Вполне предсказуемо выяснилось, что снижение агрессивности у видов с наиболее просто устроенной социальной системой (суслик, пищуха) разрушало её полностью или в существенной степени, у видов со сложной – не влияло или почти не влияло. В этом эволюционная выгода от увеличения сложности надындивидуальных систем, объединяющих «эгоистических индивидов» в одно целое, сопрягающих их активностью и делающих её из исходно независимой – комплементарной в рамках антисимметричных социальных ролей (доминант – подчинённый, самец – самка в паре и пр.). Чем сложней социальная структура группировок, чем выше «степень социальности» вида, тем выше устойчивость к «возмущениям», связанным с изменением состояния индивидов, их численности, персонального состава, да и экологическим изменениям вокруг тоже. А это означает всё большую автономизацию этих особей от внешней, экологической среды, при увеличении регулярности, предсказуемости среды социальной (Шилова, 1993: 144–153).

У несоциальных видов эти системные эффекты отсутствуют, у «промежуточных», вроде использованных С.А.Шиловой — ослаблены в сравнении с наиболее «социальными».

3. У «социальных» видов плотностно-зависимые регуляторы численности популяции вызываются к действию её разрежением в не меньшей степени, чем переуплотнением (т. е. они максимально подвержены принципу Олли, это т. н. сильный регуляционизм в популяционной динамике). У «несоциальных» они максимально ослаблены или отсутствуют вовсе, как у норвежского лемминга. Там регуляция происходит «по-мальтусовски» — неизбирательным истреблением и/или голодом после вспышки массового размножения (стохастицизм в популяционной динамике). У «промежуточных» видов данные регуляторы «запускаются» преимущественно переуплотнением (слабый регуляционизм).

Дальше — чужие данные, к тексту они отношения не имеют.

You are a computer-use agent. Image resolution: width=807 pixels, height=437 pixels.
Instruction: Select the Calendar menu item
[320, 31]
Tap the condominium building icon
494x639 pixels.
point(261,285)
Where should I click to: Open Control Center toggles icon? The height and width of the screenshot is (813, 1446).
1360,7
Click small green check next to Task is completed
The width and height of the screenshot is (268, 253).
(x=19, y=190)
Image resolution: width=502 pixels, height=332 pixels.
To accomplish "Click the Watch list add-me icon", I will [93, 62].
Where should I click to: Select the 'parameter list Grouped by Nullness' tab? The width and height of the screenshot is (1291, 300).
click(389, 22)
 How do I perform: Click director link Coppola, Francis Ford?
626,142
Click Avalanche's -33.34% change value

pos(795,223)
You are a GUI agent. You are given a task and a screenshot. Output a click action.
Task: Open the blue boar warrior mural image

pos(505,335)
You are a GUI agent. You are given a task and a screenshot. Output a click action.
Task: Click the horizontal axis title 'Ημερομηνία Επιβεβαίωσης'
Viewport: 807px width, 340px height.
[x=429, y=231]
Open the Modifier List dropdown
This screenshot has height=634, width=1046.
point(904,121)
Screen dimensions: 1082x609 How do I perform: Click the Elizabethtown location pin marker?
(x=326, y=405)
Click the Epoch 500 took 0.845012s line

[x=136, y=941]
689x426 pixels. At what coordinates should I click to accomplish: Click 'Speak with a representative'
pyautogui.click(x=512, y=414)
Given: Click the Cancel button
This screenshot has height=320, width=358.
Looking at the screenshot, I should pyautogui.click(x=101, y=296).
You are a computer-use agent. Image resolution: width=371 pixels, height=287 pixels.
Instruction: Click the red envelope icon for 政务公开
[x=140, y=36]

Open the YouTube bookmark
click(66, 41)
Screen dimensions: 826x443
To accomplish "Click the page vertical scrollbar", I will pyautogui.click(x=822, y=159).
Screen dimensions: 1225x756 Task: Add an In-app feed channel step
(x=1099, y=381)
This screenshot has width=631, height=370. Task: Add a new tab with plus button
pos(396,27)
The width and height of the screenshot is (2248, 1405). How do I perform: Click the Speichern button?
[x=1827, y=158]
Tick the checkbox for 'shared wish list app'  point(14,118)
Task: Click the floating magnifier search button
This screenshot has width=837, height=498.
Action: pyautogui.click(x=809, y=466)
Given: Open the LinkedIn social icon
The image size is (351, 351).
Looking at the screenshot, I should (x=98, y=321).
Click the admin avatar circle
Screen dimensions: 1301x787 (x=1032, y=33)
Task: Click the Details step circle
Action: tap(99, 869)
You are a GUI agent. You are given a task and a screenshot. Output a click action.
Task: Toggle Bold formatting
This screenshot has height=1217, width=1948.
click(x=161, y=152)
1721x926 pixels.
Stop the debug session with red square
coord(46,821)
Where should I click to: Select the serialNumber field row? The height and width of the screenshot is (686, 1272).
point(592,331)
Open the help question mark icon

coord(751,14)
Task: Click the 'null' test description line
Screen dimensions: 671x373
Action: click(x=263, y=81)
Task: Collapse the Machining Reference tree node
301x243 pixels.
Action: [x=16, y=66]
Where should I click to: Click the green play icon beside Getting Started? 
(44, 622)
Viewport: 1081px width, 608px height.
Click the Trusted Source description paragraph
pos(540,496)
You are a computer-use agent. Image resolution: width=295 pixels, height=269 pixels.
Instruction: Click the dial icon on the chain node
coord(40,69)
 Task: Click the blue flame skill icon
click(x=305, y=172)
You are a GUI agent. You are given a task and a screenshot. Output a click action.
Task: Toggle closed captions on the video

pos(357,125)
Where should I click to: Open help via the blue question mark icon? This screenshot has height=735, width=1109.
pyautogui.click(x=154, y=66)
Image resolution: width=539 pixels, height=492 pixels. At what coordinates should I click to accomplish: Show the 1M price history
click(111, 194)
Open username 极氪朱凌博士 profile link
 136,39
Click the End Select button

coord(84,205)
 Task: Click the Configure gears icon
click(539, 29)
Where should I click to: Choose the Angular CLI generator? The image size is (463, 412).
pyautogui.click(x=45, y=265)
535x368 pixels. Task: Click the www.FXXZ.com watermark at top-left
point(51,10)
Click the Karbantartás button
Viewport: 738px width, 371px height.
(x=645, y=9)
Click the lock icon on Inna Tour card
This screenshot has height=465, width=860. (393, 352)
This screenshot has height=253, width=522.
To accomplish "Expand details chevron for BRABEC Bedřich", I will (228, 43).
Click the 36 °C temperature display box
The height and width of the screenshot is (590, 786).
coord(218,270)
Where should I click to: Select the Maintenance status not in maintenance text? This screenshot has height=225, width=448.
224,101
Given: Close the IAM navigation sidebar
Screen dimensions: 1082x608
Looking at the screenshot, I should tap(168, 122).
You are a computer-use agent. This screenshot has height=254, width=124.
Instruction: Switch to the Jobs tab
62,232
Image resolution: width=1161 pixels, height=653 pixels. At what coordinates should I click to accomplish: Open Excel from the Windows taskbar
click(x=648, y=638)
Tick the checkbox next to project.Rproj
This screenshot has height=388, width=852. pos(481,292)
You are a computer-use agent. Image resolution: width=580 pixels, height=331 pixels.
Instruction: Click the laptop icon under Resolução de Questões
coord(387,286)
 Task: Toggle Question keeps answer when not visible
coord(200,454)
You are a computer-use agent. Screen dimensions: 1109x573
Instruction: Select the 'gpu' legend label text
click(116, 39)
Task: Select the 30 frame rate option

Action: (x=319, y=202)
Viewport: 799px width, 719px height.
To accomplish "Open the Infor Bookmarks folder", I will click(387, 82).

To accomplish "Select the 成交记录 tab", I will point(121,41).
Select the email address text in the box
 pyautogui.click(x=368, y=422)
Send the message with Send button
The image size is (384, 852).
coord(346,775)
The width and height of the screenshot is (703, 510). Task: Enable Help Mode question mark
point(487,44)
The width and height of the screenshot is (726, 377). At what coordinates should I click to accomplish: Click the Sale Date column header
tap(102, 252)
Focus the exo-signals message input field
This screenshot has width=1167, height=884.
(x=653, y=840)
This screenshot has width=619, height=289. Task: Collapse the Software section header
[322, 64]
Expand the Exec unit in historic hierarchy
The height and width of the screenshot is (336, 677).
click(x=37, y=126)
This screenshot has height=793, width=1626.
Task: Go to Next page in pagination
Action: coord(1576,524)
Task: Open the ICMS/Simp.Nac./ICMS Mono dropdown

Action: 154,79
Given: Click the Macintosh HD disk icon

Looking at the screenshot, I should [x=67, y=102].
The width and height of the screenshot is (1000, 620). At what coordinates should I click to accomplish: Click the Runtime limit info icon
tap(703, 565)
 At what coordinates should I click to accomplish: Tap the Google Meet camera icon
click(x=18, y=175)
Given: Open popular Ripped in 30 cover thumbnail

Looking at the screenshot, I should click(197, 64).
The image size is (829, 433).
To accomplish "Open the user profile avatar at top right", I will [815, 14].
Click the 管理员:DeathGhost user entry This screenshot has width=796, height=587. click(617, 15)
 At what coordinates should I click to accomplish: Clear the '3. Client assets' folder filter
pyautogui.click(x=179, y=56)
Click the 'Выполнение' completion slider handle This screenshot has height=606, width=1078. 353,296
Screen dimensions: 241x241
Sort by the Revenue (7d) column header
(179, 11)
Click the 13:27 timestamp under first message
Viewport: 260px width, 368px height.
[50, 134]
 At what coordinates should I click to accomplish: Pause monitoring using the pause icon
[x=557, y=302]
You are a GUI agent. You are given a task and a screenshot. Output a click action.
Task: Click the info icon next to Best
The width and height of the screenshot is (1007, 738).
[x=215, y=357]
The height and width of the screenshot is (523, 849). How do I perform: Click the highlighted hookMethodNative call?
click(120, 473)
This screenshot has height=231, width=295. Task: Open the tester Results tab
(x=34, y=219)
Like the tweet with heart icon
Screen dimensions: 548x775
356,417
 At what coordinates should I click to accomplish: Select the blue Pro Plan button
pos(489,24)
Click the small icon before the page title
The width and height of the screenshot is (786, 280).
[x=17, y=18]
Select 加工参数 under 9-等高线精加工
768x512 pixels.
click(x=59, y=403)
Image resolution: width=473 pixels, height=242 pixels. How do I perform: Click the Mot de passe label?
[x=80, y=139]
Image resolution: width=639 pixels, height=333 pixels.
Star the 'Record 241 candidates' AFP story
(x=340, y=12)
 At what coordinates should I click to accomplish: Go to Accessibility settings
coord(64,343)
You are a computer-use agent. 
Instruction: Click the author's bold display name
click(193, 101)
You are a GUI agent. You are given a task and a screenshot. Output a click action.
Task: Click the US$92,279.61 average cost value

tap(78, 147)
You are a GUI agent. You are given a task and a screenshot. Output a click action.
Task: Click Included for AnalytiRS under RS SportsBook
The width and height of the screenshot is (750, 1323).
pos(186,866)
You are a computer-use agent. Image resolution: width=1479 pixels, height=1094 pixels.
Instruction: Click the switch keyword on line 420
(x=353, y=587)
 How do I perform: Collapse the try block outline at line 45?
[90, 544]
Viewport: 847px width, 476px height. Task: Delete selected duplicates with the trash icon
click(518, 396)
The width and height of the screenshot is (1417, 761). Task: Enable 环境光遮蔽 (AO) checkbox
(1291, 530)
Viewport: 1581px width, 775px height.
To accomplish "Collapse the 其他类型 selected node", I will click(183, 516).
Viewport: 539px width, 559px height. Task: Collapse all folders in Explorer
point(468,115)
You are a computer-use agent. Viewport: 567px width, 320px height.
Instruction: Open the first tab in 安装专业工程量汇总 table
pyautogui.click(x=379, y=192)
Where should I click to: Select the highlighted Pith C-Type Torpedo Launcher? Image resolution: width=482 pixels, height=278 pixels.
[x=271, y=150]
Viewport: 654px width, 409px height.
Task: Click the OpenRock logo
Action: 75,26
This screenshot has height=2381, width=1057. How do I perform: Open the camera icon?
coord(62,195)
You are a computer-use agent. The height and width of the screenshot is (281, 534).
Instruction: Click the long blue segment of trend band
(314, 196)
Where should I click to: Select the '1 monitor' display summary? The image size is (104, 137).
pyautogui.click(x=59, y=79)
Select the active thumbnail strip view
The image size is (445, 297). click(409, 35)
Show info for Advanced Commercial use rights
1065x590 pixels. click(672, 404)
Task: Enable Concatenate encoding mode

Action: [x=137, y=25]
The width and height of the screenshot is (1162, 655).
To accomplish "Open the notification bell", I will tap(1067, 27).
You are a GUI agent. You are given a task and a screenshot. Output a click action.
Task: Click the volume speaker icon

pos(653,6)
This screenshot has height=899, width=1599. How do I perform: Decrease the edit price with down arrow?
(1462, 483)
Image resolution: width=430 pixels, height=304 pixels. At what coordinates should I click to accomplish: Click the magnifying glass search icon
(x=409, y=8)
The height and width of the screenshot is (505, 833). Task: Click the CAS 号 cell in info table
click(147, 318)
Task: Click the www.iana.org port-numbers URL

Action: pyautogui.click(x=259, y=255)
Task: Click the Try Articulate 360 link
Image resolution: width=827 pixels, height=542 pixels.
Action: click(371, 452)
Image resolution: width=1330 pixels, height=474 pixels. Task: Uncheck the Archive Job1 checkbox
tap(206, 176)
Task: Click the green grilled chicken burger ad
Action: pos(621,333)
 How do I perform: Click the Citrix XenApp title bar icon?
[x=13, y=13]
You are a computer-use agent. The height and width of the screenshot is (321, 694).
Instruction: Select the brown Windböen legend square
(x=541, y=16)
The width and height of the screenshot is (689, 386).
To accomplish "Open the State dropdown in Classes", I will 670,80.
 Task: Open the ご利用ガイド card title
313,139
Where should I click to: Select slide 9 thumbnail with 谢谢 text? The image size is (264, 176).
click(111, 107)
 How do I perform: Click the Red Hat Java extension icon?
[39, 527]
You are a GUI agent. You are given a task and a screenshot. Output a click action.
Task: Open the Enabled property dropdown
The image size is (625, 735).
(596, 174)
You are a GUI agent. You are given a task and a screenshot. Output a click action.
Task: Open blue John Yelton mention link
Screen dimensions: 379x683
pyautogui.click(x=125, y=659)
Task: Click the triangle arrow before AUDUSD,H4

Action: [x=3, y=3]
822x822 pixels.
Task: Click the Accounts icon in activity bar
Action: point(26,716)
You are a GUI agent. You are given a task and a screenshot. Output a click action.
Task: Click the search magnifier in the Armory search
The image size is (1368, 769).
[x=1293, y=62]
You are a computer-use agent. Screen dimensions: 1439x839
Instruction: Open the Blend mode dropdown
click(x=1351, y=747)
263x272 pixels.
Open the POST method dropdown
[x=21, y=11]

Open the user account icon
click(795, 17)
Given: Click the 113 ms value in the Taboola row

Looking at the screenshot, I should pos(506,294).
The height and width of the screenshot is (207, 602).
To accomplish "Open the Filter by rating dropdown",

Фактически особи здесь —  альтруистические машины, заточенные эволюцией на соединение друг с другом в соообщества, сообществ — в группировки, чтобы координированно (контрастируя с прежним «эгоизмом») создать и воспроизводить в этой системе поселений социальную организацию вида, её характерный паттерн пространственно-этологической структуры. Лишь после  того как активность животных «выстроила» соответствующую структура связей, в её рамках поддерживаются инфраструктуры, обеспечивающие определённого рода долговременный выигрыш, всем участникам, «вложившимся» в поддержание всего перечисленного — коммуникативная сеть группировок, их сигнальное поле в виде среды, изменённой активностью особей и пр. — только тогда эти последние действовать на максимизацию собственной приспособленности, и лишь в рамках созданной ранее структуры связей.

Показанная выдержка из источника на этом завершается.